Currently showing at the Canton Museum of Art
According to Elijah Pierce, every day God gives everyone a page in life’s book. “One day the book will be opened and read before your own eyes and you won’t be able to deny any of it because you wrote it yourself. “
Elijah Pierce had stories to tell. Stories about growing up the son of former slaves. About hoboing in freight trains. About religion. About life on a Mississippi farm and an Ohio barbershop. Stories about the three women he loved and married, and the two he buried.

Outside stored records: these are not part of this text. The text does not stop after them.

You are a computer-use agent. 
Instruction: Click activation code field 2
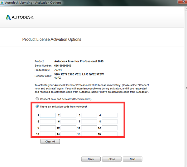pos(68,115)
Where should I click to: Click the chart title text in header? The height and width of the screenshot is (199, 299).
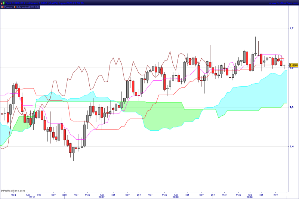point(45,2)
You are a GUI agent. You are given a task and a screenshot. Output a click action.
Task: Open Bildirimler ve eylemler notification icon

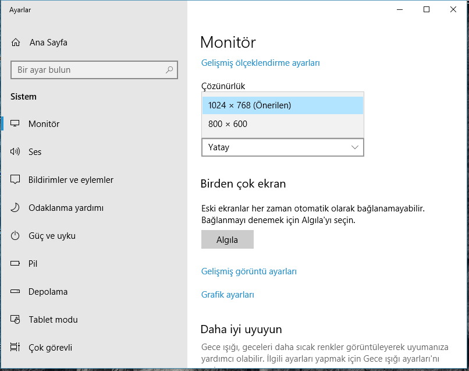click(16, 180)
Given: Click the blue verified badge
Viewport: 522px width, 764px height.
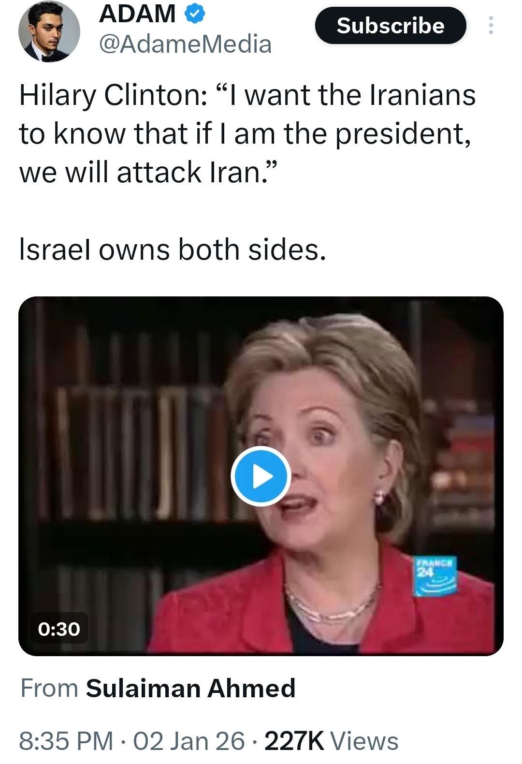Looking at the screenshot, I should click(x=195, y=14).
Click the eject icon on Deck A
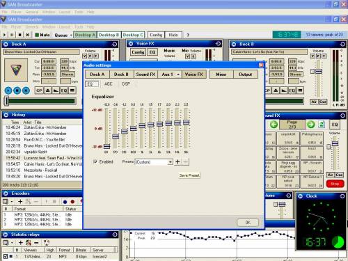This screenshot has height=261, width=348. [47, 90]
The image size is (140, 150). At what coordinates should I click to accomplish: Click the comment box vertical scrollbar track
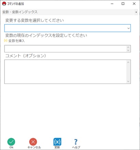coord(128,72)
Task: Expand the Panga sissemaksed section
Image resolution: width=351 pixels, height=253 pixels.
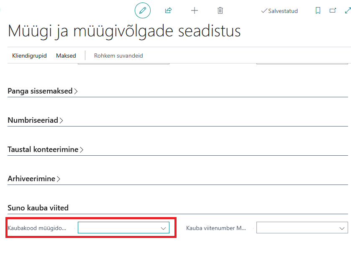Action: [x=43, y=91]
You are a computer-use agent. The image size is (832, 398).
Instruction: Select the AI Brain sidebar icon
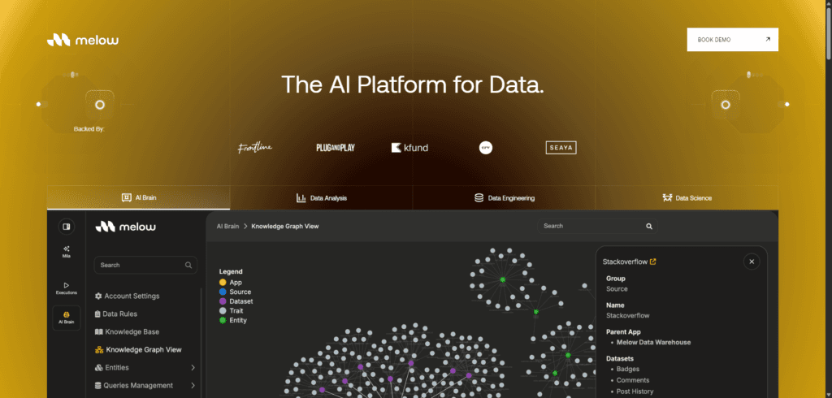66,318
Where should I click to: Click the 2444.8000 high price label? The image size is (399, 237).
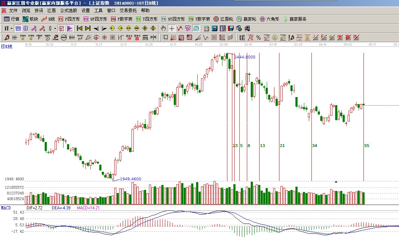coord(244,57)
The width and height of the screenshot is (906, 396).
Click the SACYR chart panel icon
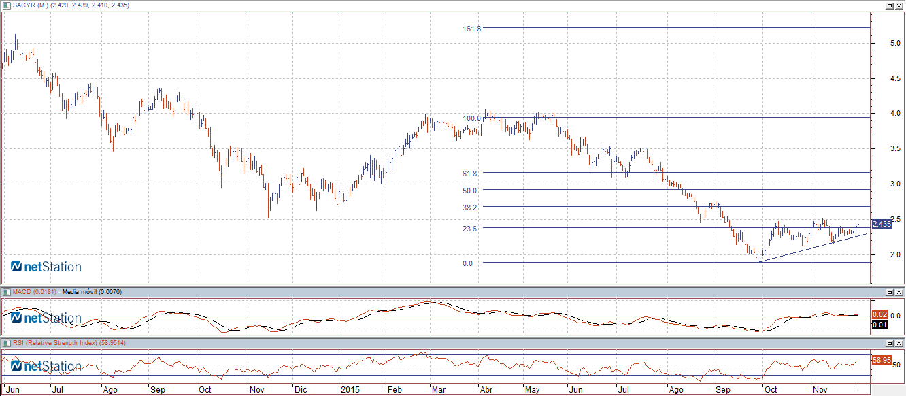pos(6,5)
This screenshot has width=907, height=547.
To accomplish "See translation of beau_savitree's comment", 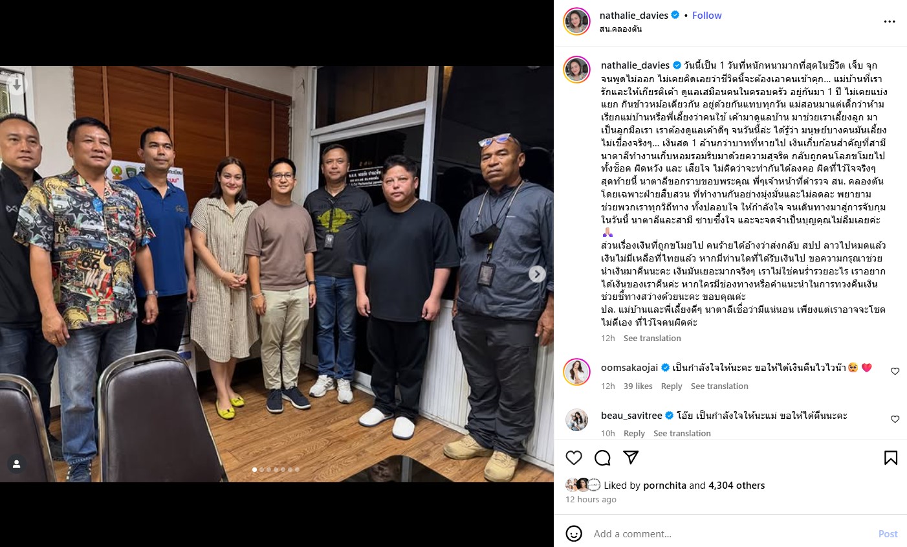I will 682,433.
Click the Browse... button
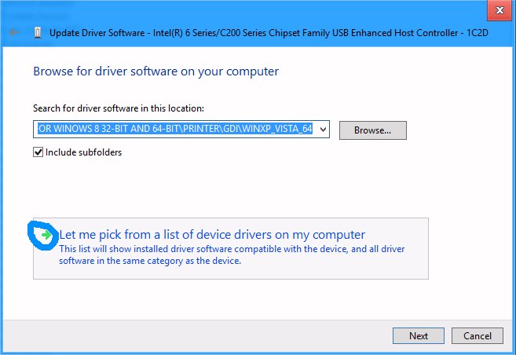516x355 pixels. click(372, 130)
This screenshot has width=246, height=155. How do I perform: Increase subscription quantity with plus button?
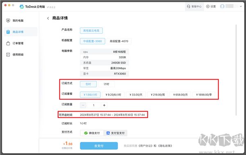click(x=104, y=105)
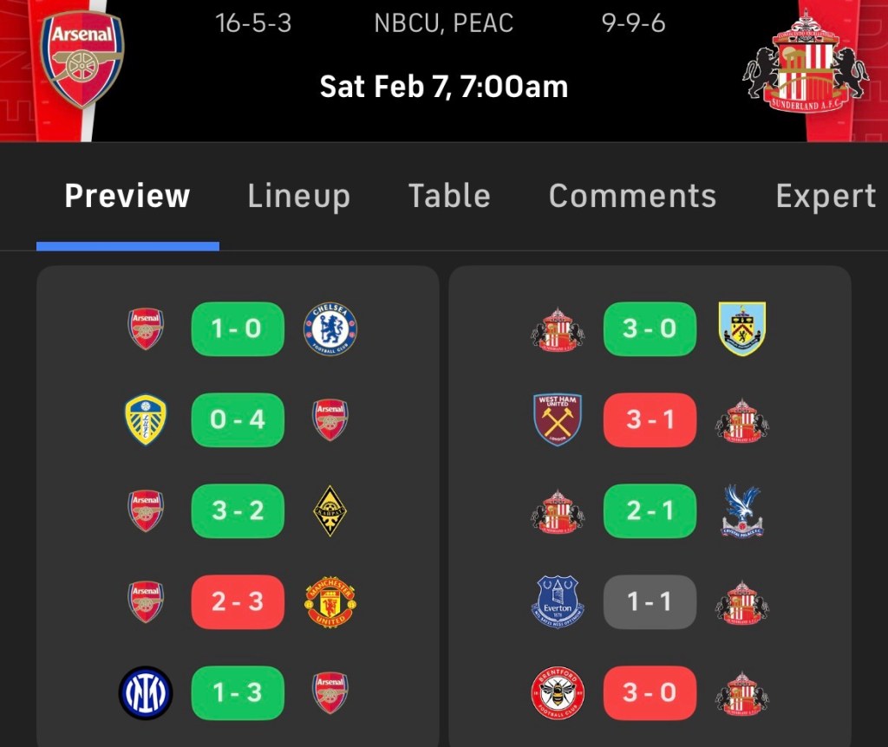Select the Manchester United crest
This screenshot has height=747, width=888.
[330, 601]
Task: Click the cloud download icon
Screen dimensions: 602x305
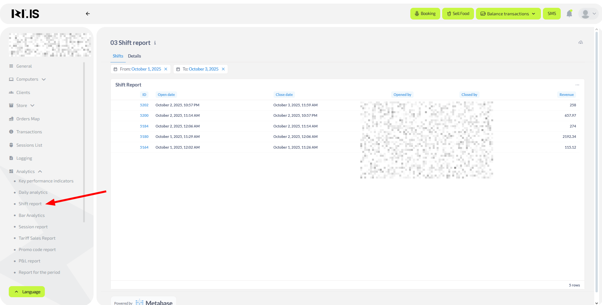Action: tap(580, 43)

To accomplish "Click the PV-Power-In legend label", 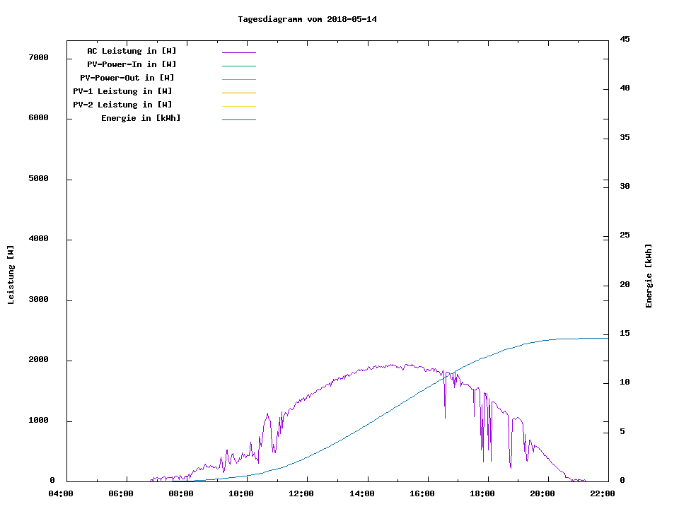I will coord(132,64).
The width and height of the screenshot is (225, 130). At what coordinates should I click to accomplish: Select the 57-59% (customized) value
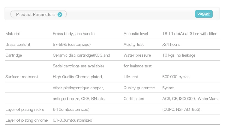[x=71, y=45]
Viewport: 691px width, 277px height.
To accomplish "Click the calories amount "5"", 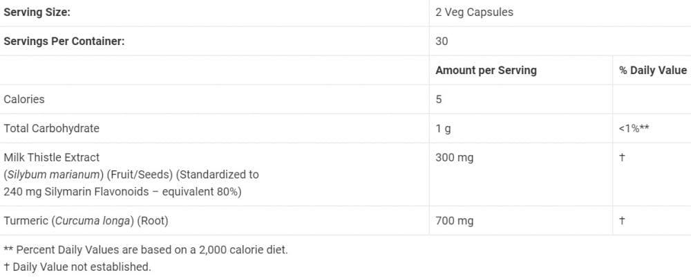I will 439,99.
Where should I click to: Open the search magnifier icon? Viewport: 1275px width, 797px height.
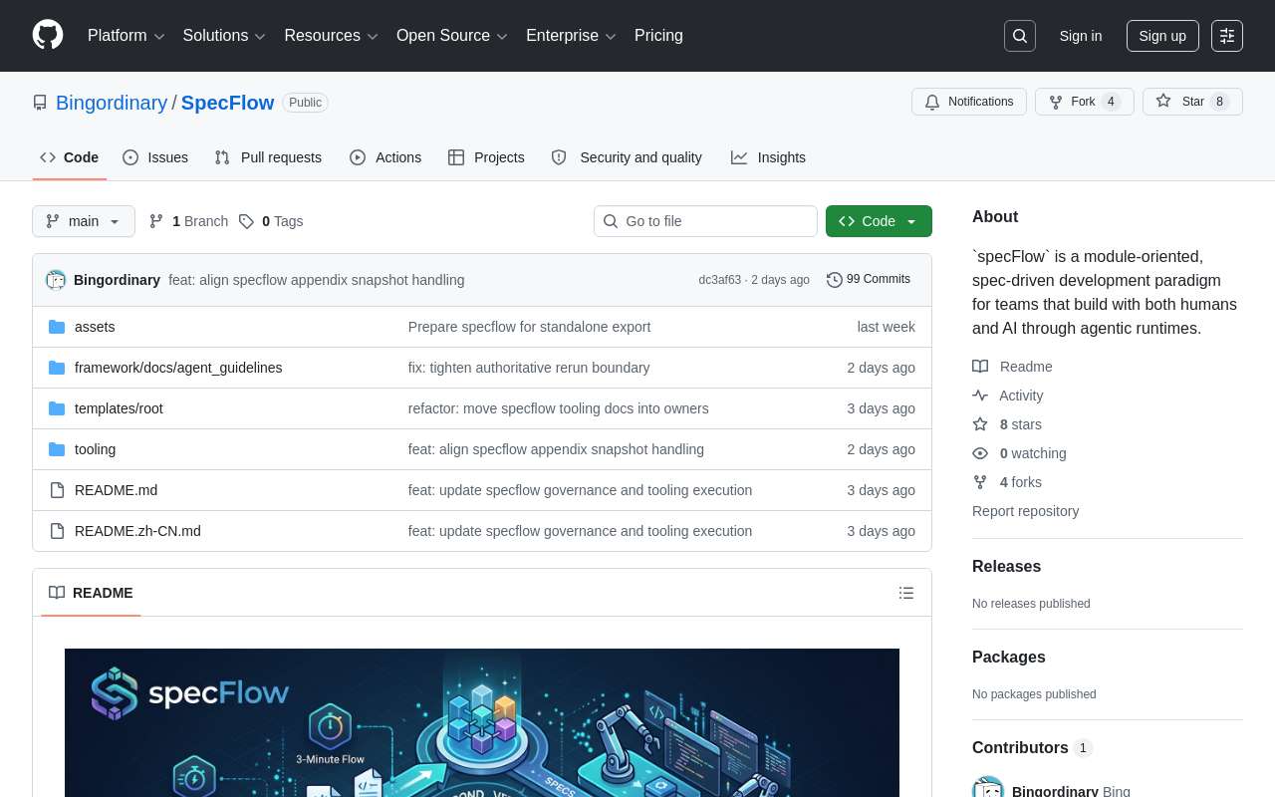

Folk Art always was more about folk than art. It’s heroes are storytellers and, on that stage, Elijah Pierce stood tall. He was a poor barber who lived to see his carvings displayed at the Museum of Modern Art, New York City’s high cathedral of sophistication. Yes, Elijah Pierce had stories to tell.
He was a Mississippi farm boy whose father gave him a pocket knife and uncle Lewis taught him the woodcarvers art. He didn’t like farming, but loved hanging out at the local barbershop in Baldwyn, Mississippi. Barbering suited him. In short order he earned a preacher’s license, fell in love and married his first wife who died birthing their son.
Soon he left Mississippi with a nickel in one pocket and his pocketknife in the other. Pierce hopped freight trains across America, until reaching Danville, Illinois where he met and married second wife, Cornelia. They eventually settled in her hometown, Columbus, Ohio.
There on Long Street, Elijah Pierce set up a barbershop in a red-walled building with a sagging roof. Between customers, he once carved a small elephant for his wife. Seeing her delight, he carved an entire zoo of exotic animals. Each had a story. “They represented the beasts of Genesis or creatures from the folktales of Pierce’s youth.” Those he didn’t give away to neighborhood kids, he sold at summer fairs.
Soon Pierce began carving scenes from the life of Jesus, one for every year of his life. 33 base relief scenes in all. They became his masterpiece, his Book of Wood.
Pierce kept carving and barbering through his second wife’s death and a third marriage. In thousands of carvings he told the story of America as seen through the eyes of a barber sitting in his shop talking about the issues of the day with friends from the neighborhood.
Finally, around the age of 80, the world stumbled upon Elijah Pierce when an Ohio State University art professor saw his woodcarvings at a local YMCA exhibition. Within a few short years he was an international folk art star.
In a 1979 New York Times Magazine article, Dr. Robert Bishop of the American Museum of Folk Art wrote, “There are 500 woodcarvers working today in the United States who are technically as proficient as Pierce, but none can equal the power of Pierce’s personal vision.”
At the age of 92 Elijah Pierce’s own book was finally read to him. He wrote it and didn’t deny any of it. Or so the story goes.
4 Ways To Sound Smart When Viewing At The Canton Museum Of Art
“Did you know he is a member of the Barbers Hall-Of-Fame in Westerville, Ohio? Did you even know there was a Barbers Hall-Of-Fame?”
“He was also a licensed preacher who frequently carved religious scenes.”
“The son of slaves, his work was cerebrated in the Museum of Modern Art. Now, that’s a journey.”
“His great masterpiece was ‘The Book of Wood’, 33 bas relief scenes from every year of Jesus Christ’s life.”